Poli Sci and 2016
Yascha Mounk writes at The Chronicle of Higher Education:
General regularities, whether in the natural or the social sciences, have "scope conditions." They accurately describe the world while certain background conditions — in this case, air pressure — hold. When those background conditions change, the supposed laws have to be refined, circumscribed, or jettisoned.
This point is of course well known to social scientists. But while we fully understand the importance of scope conditions in the abstract, we rarely think seriously about how they might invalidate a lot of our key assumptions — and systematically blind us to history’s rare yet incredibly important turning points.
Consider these hypotheses: Senior members of American political parties get to pick their nominees. Extreme candidates who attack basic democratic norms do not gain mass support among members of the American (or Polish or Swedish) public. If a wealthy country has experienced at least two turnovers of government by free and fair elections, liberal democracy is there to stay. Each of these has been confirmed by subtle and extensive empirical evidence drawn from the last 50 years. And yet all of these hypotheses might be subject to scope conditions that are invisible to our eyes because they have held true for the last half-century — and are now giving way.
Do parties still retain the same influence over primary voters once public trust in politicians has plummeted to record lows? Do voters still shun extremist candidates at a time when they are less and less invested in the idea of democracy? And will wealthy liberal democracies continue to be stable when, for the first time since their founding, the living standards of average citizens have barely increased in a generation?
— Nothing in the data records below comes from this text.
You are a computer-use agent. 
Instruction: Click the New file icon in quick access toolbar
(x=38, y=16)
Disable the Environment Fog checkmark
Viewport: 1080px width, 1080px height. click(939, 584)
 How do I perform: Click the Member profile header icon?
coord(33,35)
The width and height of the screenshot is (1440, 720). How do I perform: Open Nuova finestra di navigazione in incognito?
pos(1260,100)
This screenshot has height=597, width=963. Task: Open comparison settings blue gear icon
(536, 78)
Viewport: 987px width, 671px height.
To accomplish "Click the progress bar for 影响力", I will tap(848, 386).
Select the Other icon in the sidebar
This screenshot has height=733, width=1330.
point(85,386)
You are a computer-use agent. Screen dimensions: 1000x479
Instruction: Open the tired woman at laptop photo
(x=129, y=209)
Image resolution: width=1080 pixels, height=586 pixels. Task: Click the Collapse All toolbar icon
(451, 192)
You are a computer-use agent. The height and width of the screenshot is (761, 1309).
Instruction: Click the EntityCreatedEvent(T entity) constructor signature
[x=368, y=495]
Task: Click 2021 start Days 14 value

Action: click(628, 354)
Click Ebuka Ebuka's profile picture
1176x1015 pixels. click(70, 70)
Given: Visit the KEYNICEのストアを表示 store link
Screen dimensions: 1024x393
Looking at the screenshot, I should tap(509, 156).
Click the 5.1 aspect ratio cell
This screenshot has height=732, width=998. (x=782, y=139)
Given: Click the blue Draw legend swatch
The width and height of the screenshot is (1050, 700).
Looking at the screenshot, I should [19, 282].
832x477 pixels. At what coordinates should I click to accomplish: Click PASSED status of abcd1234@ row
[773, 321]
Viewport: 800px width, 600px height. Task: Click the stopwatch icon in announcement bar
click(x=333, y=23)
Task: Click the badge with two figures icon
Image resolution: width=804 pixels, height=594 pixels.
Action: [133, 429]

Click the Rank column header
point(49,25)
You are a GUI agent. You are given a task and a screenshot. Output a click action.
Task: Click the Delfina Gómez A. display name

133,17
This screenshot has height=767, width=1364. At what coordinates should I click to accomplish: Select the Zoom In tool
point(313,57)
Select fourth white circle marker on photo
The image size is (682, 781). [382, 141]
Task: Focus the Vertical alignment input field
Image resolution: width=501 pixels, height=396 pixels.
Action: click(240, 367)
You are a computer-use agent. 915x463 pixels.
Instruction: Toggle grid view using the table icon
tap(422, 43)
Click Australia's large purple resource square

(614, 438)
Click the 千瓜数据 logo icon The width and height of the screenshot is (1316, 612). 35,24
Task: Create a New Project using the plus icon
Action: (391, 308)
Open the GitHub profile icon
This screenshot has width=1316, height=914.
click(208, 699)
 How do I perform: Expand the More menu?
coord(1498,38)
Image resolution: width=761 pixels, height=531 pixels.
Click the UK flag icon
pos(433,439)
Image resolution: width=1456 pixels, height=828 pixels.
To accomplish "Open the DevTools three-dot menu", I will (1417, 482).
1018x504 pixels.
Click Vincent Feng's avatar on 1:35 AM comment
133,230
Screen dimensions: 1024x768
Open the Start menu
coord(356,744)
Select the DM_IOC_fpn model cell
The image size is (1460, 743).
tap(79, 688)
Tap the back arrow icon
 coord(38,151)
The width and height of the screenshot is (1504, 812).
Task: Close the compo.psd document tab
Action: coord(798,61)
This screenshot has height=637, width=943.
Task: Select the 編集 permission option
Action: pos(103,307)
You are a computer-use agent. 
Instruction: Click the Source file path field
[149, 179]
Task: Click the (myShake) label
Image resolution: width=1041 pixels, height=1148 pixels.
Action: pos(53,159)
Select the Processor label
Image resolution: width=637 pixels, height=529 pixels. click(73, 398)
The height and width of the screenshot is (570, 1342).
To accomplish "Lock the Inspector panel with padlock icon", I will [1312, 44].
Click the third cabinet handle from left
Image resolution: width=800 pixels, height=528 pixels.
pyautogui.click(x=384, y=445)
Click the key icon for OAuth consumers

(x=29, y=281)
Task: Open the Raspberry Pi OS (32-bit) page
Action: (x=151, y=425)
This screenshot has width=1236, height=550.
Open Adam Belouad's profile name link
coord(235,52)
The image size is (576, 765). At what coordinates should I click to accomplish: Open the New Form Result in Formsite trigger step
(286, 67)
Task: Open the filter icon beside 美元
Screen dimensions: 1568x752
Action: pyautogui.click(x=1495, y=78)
Natural scientists can, to some degree, test the scope conditions of their findings in a systematic manner. If there is some theoretical reason to suspect that air pressure might influence the boiling point of water, and if it is impractical to carry out experiments atop Mount Everest, they can artificially lower the air pressure in their laboratory. Political scientists have far fewer tools at their disposal. Even if they realize that there is some theoretical reason to suspect that liberal democracy might prove less stable when living standards no longer rise, they cannot run an artificial experiment that confirms the scope conditions of their theory.
The obvious takeaway is that political scientists need to be less confident about the general applicability of their findings. The less-obvious takeaway is even more radical: In a field in which we can never systematically determine the scope conditions of our theories, the discovery of general regularities may have less value than meets the eye. To discover that a high GDP boosts the stability of liberal democracy under some unknowable set of scope conditions, for example, is ultimately not very helpful: It neither gives a full explanation for why democracy has historically been firmly established in the United States, nor does it tell us under what circumstances American democracy might fail.